Bunlardan ilki; Amiral Yi Sun Shin Heykelidir. Etrafında yer alan fıskiyeler sayesinde daha da gösterişli hale gelen heykel, Japon işgali sırasında zor ve kısıtlı şartlar altında çok büyük başarılara imza atmış ulusal kahramanlarından
Amiral Yi Sun Shin e aittir. Amiralin bu başarısının arkasında kendi icadı olan savaş gemisinin de payı bulunmaktadır ve küçük bir maketi de heykelin önünde sergilenmektedir. 17 metre uzunluğundaki heykelin yapım
tarihi 1968 yılıdır ve alt kısmında Amirale ait bir müze de ziyarete açıktır.
Diğer önemli heykel ise Kral Sejong a ait olup kendisi Hangıl olarak adlandırılan Kore alfabesinin mucididir. 6 metre uzunluğunda ve 20 ton ağırlığında olan heykel bronzdan yapılmıştır.
Kral Sejong un heykelinin hemen yan tarafında Sejong Sahne Sanatları Merkezi yer almaktadır. Yer altındaki üç kat ile birlikte altı katlı olan yapı; tiyatro, müze, kongre ve konferans salonu olarak hizmet vermektedir. Yine bu
meydana yakın olan ve dikkat çeken yapılardan biri de Kral Gojong’un taç giymesinin 40. yıl dönümü hatırasına yapılan anıttır ve geleneksel anlamda inşa edilen son yapılardan biridir.

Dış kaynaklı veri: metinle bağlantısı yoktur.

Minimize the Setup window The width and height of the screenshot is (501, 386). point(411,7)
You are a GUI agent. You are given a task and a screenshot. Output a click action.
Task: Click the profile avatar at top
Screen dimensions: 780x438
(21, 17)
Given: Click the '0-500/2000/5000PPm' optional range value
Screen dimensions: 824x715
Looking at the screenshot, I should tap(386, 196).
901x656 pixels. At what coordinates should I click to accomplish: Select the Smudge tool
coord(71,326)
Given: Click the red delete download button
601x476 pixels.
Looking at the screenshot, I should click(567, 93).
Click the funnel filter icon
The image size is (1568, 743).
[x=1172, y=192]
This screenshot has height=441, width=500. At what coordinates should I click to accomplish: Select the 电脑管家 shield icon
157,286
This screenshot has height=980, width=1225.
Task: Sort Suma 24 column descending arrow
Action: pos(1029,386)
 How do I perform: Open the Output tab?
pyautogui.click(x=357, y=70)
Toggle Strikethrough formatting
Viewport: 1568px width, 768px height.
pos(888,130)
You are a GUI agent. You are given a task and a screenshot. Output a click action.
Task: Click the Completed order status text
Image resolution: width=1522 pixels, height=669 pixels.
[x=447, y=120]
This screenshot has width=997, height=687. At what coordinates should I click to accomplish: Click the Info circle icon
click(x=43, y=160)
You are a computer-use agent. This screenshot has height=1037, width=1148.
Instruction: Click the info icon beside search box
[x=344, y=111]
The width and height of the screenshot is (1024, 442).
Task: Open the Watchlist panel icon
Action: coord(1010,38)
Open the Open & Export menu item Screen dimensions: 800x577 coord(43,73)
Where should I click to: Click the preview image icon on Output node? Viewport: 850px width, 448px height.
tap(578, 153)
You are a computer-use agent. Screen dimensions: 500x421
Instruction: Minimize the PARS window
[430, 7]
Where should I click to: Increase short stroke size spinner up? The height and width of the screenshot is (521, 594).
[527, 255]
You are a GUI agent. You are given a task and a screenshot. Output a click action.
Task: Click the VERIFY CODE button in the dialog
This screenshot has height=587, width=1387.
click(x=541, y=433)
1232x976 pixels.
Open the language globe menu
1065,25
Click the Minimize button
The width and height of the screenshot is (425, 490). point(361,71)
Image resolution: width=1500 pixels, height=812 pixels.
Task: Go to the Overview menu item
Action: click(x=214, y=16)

Bu meydanı gezdikten sonra Gyeongbokgunug Sarayı’na yöneldik. Ön bilgi olarak belirtmem gerekiyor ki; Kore’de Joseon Hanedanlığı döneminde yönetim merkezi olan Seul ’de pek çok saray inşa edilmiştir ancak 1592-1598 yılları arasında gerçekleşen Japon işgali sırasında bazıları tahrip edilmiştir. 1910-1945 yılları arasında Kore, Japonya himayesine girmiş ve saray tahribatları devam etmiştir. Bununla da kalmamış 1950-1953 yılları arasında gerçekleşen Kore Savaşı sırasında Saraylar çok zarar görmüştür. Maalesef bu dönemlerin sonunda saraylardan pek fazla bir şey kalmamış, uzun yıllar süren yenileme çalışmaları sonucunda ayağa kaldırılan 5 saray günümüzde ziyarete açıktır. Bunlar;
_ Gyeonbokgung Sarayı
_Changdeokgung Sarayı
_Changgyeonggung Sarayı
_Deoksugung Sarayı
_Gyeonghuigunug Sarayı dır.
Bunlardan ilki ve en büyüğü size tanıtacağım Gyeongbokgung Sarayıdır. İkinci Kraliyet Sarayı olan Changdeokgung orijinal halini en fazla koruyan, bu nedenle de 1997 yılında Unesco Dünya Miras Listesine girmeyi hak eden önemli saraydır.
GYEONGBOKGUNG SARAYI;
Kral Taejo zamanında ( 1395 yılı ) inşa edilen saray, Japon işgali sırasında tahrip edilmiş, 300 yıl harap şekilde kaldıktan sonra 1990 yılında orijinal haline sadık kalınarak restorasyon çalışmaları başlamıştır. Şehrin merkezinde, yukarda tanıttığım Gwanghwamun meydanının kuzeyinde yer almaktadır. Sarayın ana ve en büyük kapısı olan
Gwanghwamun aynı zamanda her gün nöbet değişim törenlerine de sahne olmaktadır. Giriş kapısının yanındaki efsanevi yaratık olan Haetae girişe ayrı bir güzellik katmaktadır. Üç kemere sahip olan kapının ortadaki kemeri
Krala, diğer ikisi ise prens ve görevlilere aitmiş. Kapının restorasyonun en son 2010 yılında tamamlanabilmiştir.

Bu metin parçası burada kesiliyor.